___ Records shown ___

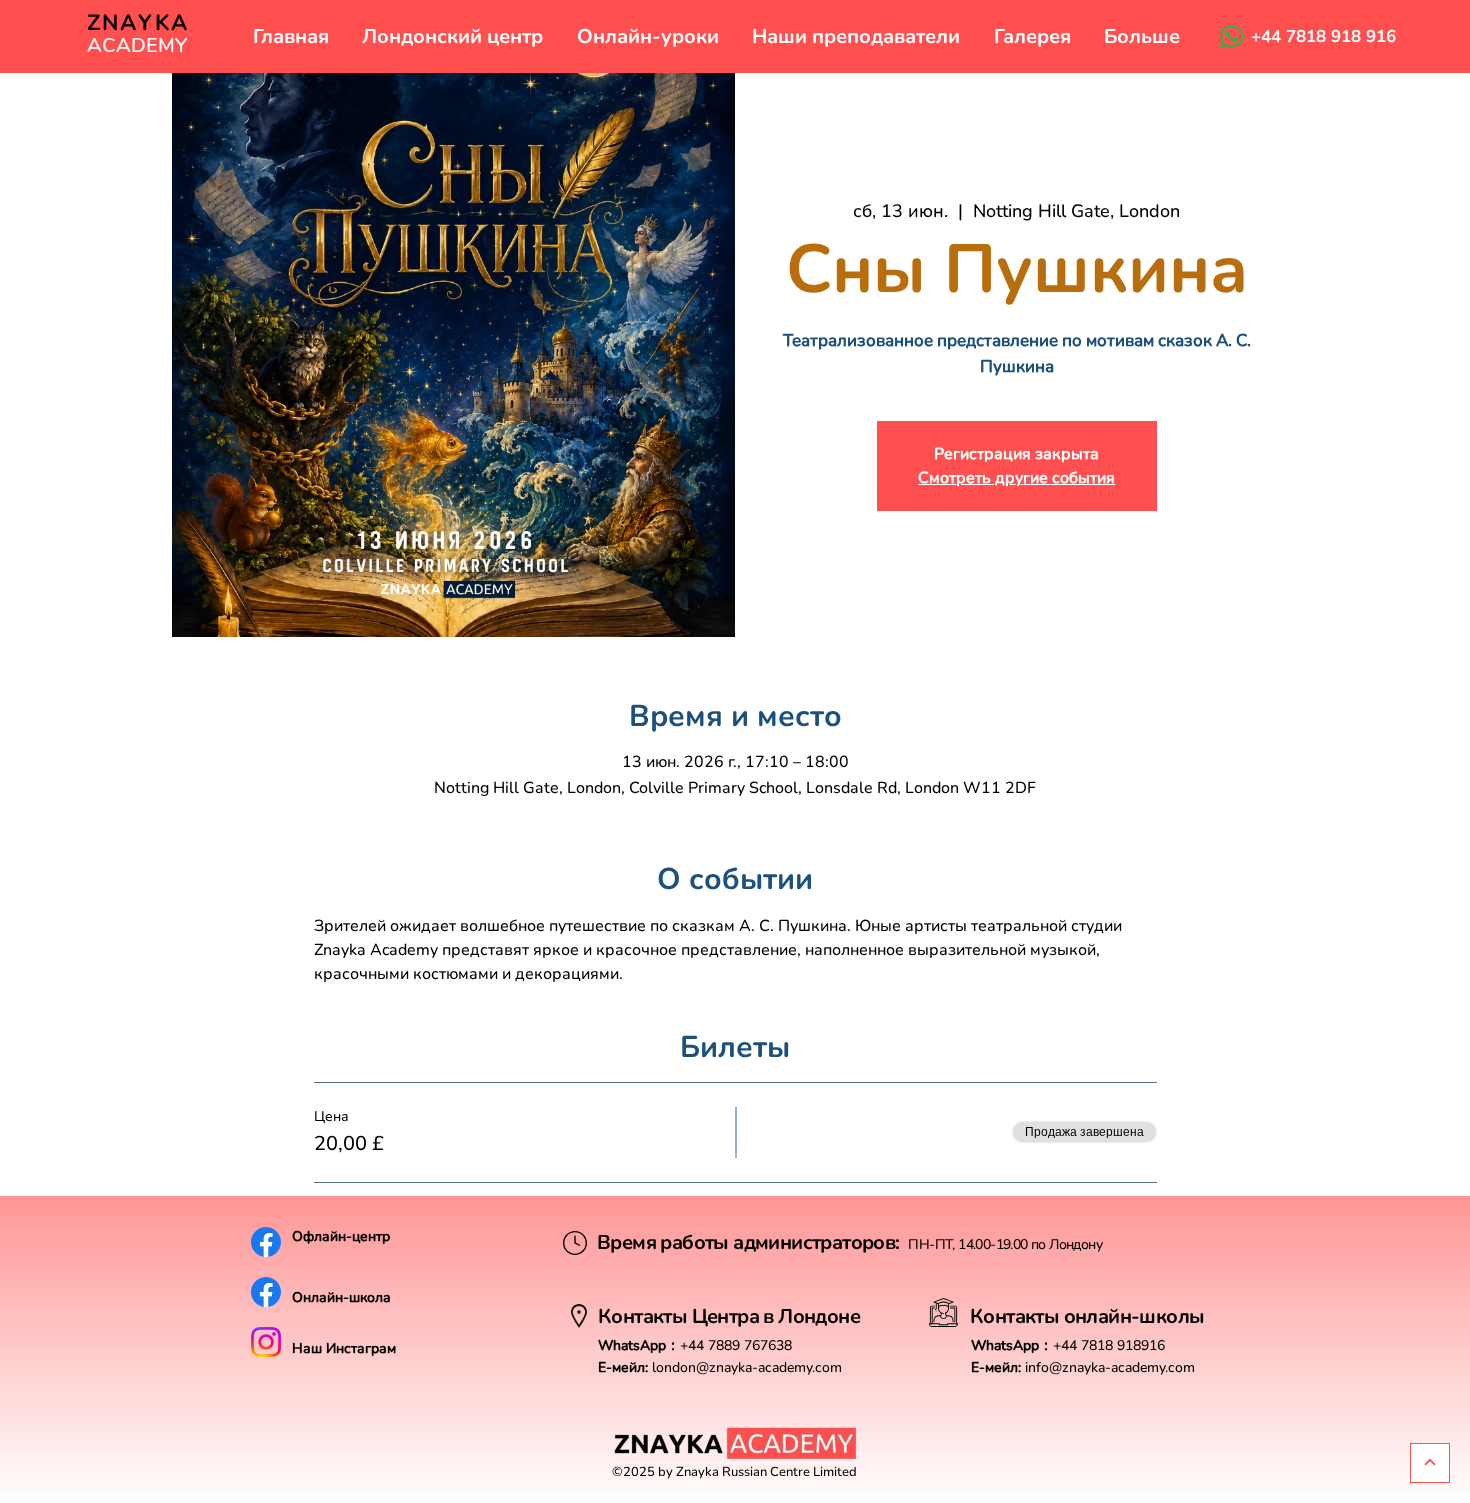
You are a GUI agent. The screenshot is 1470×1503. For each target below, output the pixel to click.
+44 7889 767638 (736, 1345)
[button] (453, 36)
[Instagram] (266, 1342)
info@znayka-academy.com (1110, 1367)
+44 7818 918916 (1109, 1345)
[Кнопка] (1430, 1463)
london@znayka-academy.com (747, 1367)
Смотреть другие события (1016, 478)
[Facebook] (266, 1242)
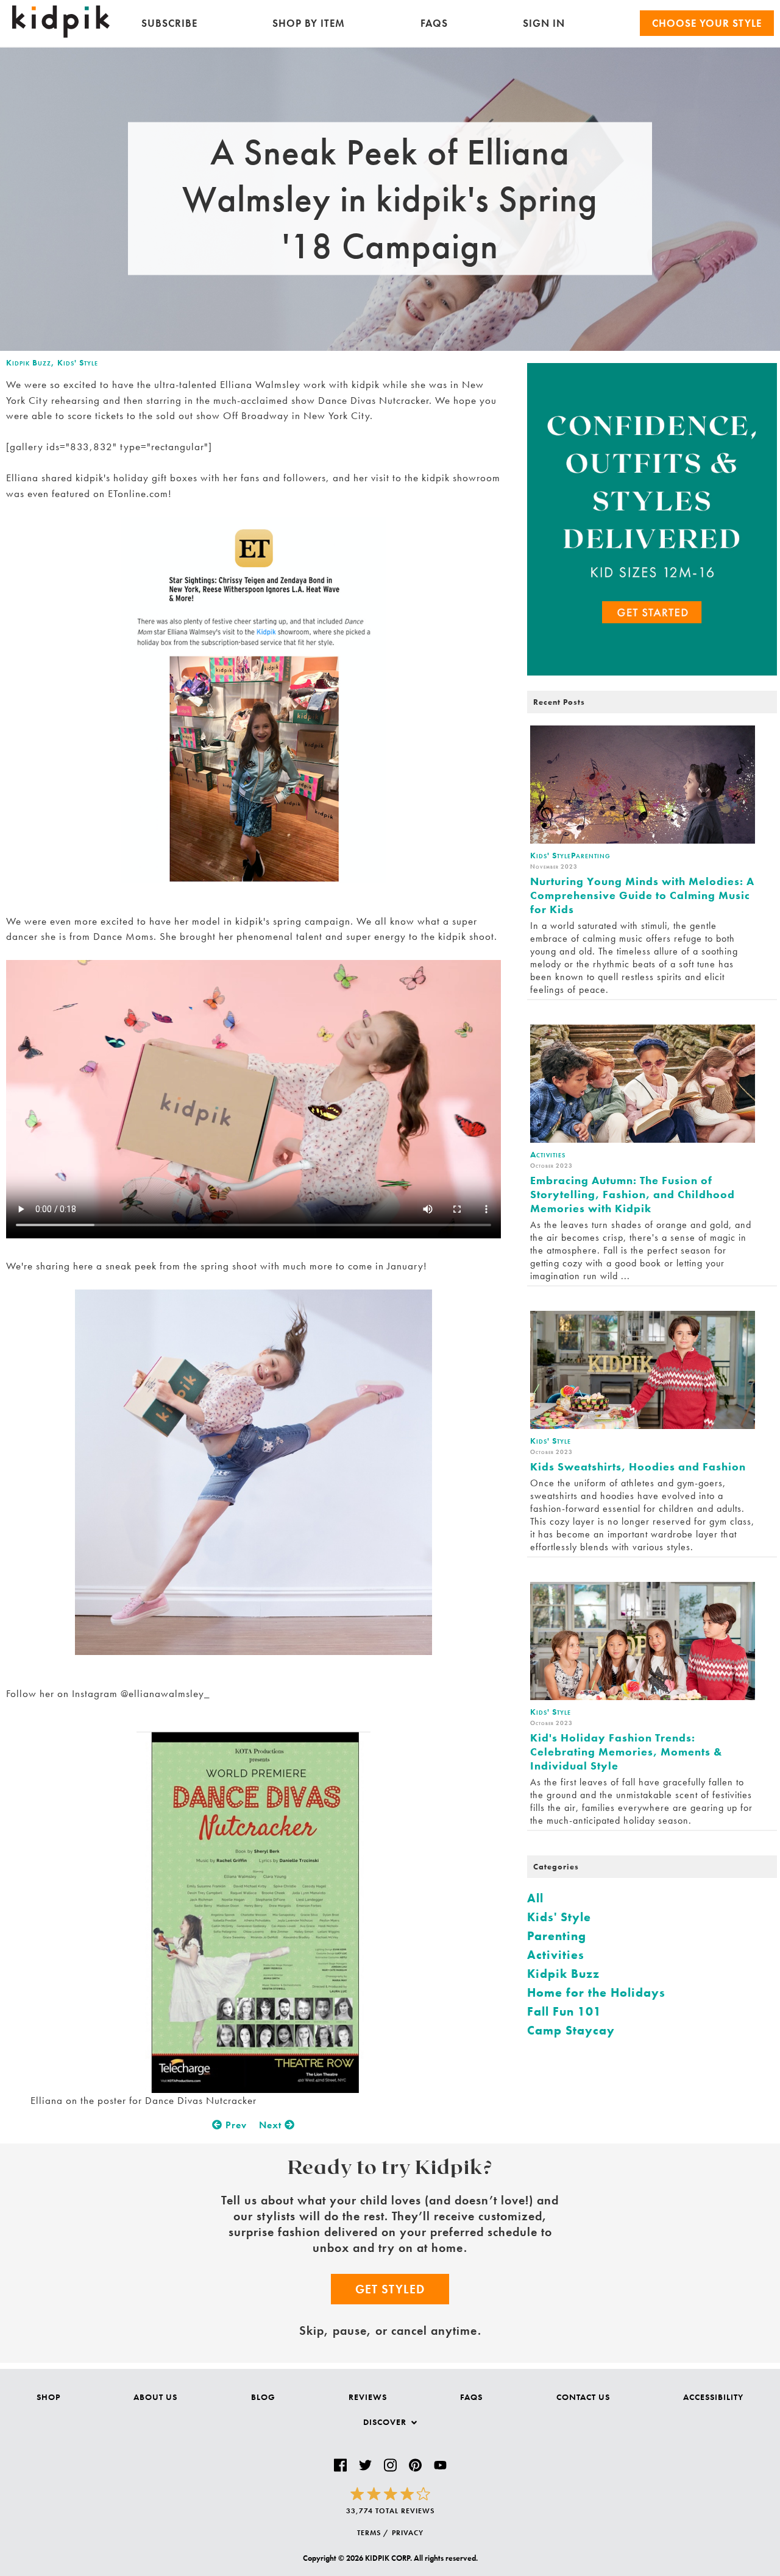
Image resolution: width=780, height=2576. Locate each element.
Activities (555, 1955)
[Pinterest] (415, 2465)
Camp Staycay (571, 2030)
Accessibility (713, 2396)
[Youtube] (440, 2465)
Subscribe (169, 23)
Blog (263, 2396)
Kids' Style (77, 362)
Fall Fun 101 (564, 2011)
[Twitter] (365, 2465)
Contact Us (583, 2396)
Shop (48, 2396)
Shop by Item (308, 23)
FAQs (434, 23)
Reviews (368, 2396)
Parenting (556, 1936)
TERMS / (373, 2533)
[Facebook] (340, 2465)
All (535, 1898)
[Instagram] (390, 2465)
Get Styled (390, 2289)
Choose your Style (707, 23)
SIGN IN (544, 23)
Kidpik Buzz (28, 362)
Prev (234, 2125)
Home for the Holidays (596, 1992)
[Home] (61, 34)
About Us (155, 2396)
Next (272, 2125)
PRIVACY (408, 2533)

___

- **About this exercise**: Leaving out the pictures, repeat all the entries exactly as they stand.

- **Solution for this problem**:
You are a GUI agent. The screenshot is 1470×1503. For each target below, output the pixel to click.
+44 7889 767638 (736, 1345)
[button] (453, 36)
[Instagram] (266, 1342)
info@znayka-academy.com (1110, 1367)
+44 7818 918916 (1109, 1345)
[Кнопка] (1430, 1463)
london@znayka-academy.com (747, 1367)
Смотреть другие события (1016, 478)
[Facebook] (266, 1242)
Image resolution: width=780, height=2576. Locate each element.
Activities (555, 1955)
[Pinterest] (415, 2465)
Camp Staycay (571, 2030)
Accessibility (713, 2396)
[Youtube] (440, 2465)
Subscribe (169, 23)
Blog (263, 2396)
Kids' Style (77, 362)
Fall Fun 101 (564, 2011)
[Twitter] (365, 2465)
Contact Us (583, 2396)
Shop (48, 2396)
Shop by Item (308, 23)
FAQs (434, 23)
Reviews (368, 2396)
Parenting (556, 1936)
TERMS / (373, 2533)
[Facebook] (340, 2465)
All (535, 1898)
[Instagram] (390, 2465)
Get Styled (390, 2289)
Choose your Style (707, 23)
SIGN IN (544, 23)
Kidpik Buzz (28, 362)
Prev (234, 2125)
Home for the Holidays (596, 1992)
[Home] (61, 34)
About Us (155, 2396)
Next (272, 2125)
PRIVACY (408, 2533)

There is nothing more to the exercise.